[PROVIDED ENTRIES start]
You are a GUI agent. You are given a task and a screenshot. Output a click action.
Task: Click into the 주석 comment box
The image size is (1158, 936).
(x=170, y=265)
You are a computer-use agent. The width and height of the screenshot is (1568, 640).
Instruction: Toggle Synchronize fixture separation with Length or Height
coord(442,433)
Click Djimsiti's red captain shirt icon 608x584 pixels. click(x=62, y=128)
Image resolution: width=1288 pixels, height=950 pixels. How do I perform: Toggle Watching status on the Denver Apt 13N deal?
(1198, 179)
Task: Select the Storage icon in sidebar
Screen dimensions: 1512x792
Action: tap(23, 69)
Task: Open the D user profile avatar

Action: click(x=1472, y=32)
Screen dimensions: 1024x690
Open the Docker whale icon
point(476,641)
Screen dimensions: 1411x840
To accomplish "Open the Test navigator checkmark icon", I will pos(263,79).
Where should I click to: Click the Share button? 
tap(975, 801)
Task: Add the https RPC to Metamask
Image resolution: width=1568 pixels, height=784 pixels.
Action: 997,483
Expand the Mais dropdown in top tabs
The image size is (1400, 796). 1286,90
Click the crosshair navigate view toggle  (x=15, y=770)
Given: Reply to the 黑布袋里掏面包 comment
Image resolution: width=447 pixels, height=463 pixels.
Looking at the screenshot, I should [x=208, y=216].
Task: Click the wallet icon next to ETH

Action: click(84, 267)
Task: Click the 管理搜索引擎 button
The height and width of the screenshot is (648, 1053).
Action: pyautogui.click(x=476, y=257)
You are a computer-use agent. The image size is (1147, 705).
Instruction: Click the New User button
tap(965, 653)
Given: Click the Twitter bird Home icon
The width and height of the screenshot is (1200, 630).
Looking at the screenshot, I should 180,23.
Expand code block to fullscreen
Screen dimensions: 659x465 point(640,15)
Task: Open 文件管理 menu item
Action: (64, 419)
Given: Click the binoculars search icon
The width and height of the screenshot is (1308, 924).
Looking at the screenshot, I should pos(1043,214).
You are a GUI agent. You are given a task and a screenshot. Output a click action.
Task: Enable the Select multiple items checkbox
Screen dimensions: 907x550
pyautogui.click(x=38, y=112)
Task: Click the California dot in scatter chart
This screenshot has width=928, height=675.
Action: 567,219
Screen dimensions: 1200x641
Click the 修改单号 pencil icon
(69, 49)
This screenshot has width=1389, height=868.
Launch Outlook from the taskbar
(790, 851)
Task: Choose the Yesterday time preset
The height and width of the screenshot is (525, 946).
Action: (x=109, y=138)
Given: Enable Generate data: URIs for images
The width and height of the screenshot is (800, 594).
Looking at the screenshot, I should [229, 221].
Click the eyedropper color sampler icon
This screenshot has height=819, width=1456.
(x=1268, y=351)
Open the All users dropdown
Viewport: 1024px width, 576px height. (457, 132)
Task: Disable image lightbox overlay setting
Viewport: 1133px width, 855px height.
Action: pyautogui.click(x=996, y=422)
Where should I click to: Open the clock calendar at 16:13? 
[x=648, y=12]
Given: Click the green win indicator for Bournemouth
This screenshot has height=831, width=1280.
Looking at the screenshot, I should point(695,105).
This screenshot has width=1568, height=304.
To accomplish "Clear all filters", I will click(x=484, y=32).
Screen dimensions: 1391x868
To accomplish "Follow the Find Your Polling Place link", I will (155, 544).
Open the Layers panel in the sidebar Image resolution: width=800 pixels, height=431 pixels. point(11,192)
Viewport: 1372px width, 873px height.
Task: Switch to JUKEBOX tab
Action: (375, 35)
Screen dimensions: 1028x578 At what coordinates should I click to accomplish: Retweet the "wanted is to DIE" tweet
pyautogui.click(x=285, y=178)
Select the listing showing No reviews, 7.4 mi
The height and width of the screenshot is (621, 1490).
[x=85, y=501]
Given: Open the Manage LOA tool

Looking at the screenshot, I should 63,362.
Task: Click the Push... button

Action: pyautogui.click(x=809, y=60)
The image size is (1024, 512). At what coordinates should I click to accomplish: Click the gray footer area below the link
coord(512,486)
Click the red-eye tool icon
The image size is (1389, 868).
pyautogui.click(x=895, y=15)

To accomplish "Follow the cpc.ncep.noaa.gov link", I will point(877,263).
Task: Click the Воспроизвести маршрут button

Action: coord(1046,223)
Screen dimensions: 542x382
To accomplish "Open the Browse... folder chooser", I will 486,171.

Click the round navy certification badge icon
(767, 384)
[PROVIDED ENTRIES end]
WORK TO BE COMPLETED> Lay out all the lines of the items above as a JSON list of strings, one string per line, with blank lines left out.

OUTPUT BELOW>
[
  "You are a GUI agent. You are given a task and a screenshot. Output a click action.",
  "Task: Click into the 주석 comment box",
  "The image size is (1158, 936).",
  "(x=170, y=265)",
  "You are a computer-use agent. The width and height of the screenshot is (1568, 640).",
  "Instruction: Toggle Synchronize fixture separation with Length or Height",
  "coord(442,433)",
  "Click Djimsiti's red captain shirt icon 608x584 pixels. click(x=62, y=128)",
  "Image resolution: width=1288 pixels, height=950 pixels. How do I perform: Toggle Watching status on the Denver Apt 13N deal?",
  "(1198, 179)",
  "Task: Select the Storage icon in sidebar",
  "Screen dimensions: 1512x792",
  "Action: tap(23, 69)",
  "Task: Open the D user profile avatar",
  "Action: click(x=1472, y=32)",
  "Screen dimensions: 1024x690",
  "Open the Docker whale icon",
  "point(476,641)",
  "Screen dimensions: 1411x840",
  "To accomplish \"Open the Test navigator checkmark icon\", I will pos(263,79).",
  "Where should I click to: Click the Share button? ",
  "tap(975, 801)",
  "Task: Add the https RPC to Metamask",
  "Image resolution: width=1568 pixels, height=784 pixels.",
  "Action: 997,483",
  "Expand the Mais dropdown in top tabs",
  "The image size is (1400, 796). 1286,90",
  "Click the crosshair navigate view toggle  (x=15, y=770)",
  "Given: Reply to the 黑布袋里掏面包 comment",
  "Image resolution: width=447 pixels, height=463 pixels.",
  "Looking at the screenshot, I should [x=208, y=216].",
  "Task: Click the wallet icon next to ETH",
  "Action: click(84, 267)",
  "Task: Click the 管理搜索引擎 button",
  "The height and width of the screenshot is (648, 1053).",
  "Action: pyautogui.click(x=476, y=257)",
  "You are a computer-use agent. The image size is (1147, 705).",
  "Instruction: Click the New User button",
  "tap(965, 653)",
  "Given: Click the Twitter bird Home icon",
  "The width and height of the screenshot is (1200, 630).",
  "Looking at the screenshot, I should 180,23.",
  "Expand code block to fullscreen",
  "Screen dimensions: 659x465 point(640,15)",
  "Task: Open 文件管理 menu item",
  "Action: (64, 419)",
  "Given: Click the binoculars search icon",
  "The width and height of the screenshot is (1308, 924).",
  "Looking at the screenshot, I should pos(1043,214).",
  "You are a GUI agent. You are given a task and a screenshot. Output a click action.",
  "Task: Enable the Select multiple items checkbox",
  "Screen dimensions: 907x550",
  "pyautogui.click(x=38, y=112)",
  "Task: Click the California dot in scatter chart",
  "This screenshot has width=928, height=675.",
  "Action: 567,219",
  "Screen dimensions: 1200x641",
  "Click the 修改单号 pencil icon",
  "(69, 49)",
  "This screenshot has width=1389, height=868.",
  "Launch Outlook from the taskbar",
  "(790, 851)",
  "Task: Choose the Yesterday time preset",
  "The height and width of the screenshot is (525, 946).",
  "Action: (x=109, y=138)",
  "Given: Enable Generate data: URIs for images",
  "The width and height of the screenshot is (800, 594).",
  "Looking at the screenshot, I should [229, 221].",
  "Click the eyedropper color sampler icon",
  "This screenshot has height=819, width=1456.",
  "(x=1268, y=351)",
  "Open the All users dropdown",
  "Viewport: 1024px width, 576px height. (457, 132)",
  "Task: Disable image lightbox overlay setting",
  "Viewport: 1133px width, 855px height.",
  "Action: pyautogui.click(x=996, y=422)",
  "Where should I click to: Open the clock calendar at 16:13? ",
  "[x=648, y=12]",
  "Given: Click the green win indicator for Bournemouth",
  "This screenshot has height=831, width=1280.",
  "Looking at the screenshot, I should point(695,105).",
  "This screenshot has width=1568, height=304.",
  "To accomplish \"Clear all filters\", I will click(x=484, y=32).",
  "Screen dimensions: 1391x868",
  "To accomplish \"Follow the Find Your Polling Place link\", I will (155, 544).",
  "Open the Layers panel in the sidebar Image resolution: width=800 pixels, height=431 pixels. point(11,192)",
  "Viewport: 1372px width, 873px height.",
  "Task: Switch to JUKEBOX tab",
  "Action: (375, 35)",
  "Screen dimensions: 1028x578 At what coordinates should I click to accomplish: Retweet the \"wanted is to DIE\" tweet",
  "pyautogui.click(x=285, y=178)",
  "Select the listing showing No reviews, 7.4 mi",
  "The height and width of the screenshot is (621, 1490).",
  "[x=85, y=501]",
  "Given: Open the Manage LOA tool",
  "Looking at the screenshot, I should 63,362.",
  "Task: Click the Push... button",
  "Action: pyautogui.click(x=809, y=60)",
  "The image size is (1024, 512). At what coordinates should I click to accomplish: Click the gray footer area below the link",
  "coord(512,486)",
  "Click the red-eye tool icon",
  "The image size is (1389, 868).",
  "pyautogui.click(x=895, y=15)",
  "To accomplish \"Follow the cpc.ncep.noaa.gov link\", I will point(877,263).",
  "Task: Click the Воспроизвести маршрут button",
  "Action: coord(1046,223)",
  "Screen dimensions: 542x382",
  "To accomplish \"Open the Browse... folder chooser\", I will 486,171.",
  "Click the round navy certification badge icon",
  "(767, 384)"
]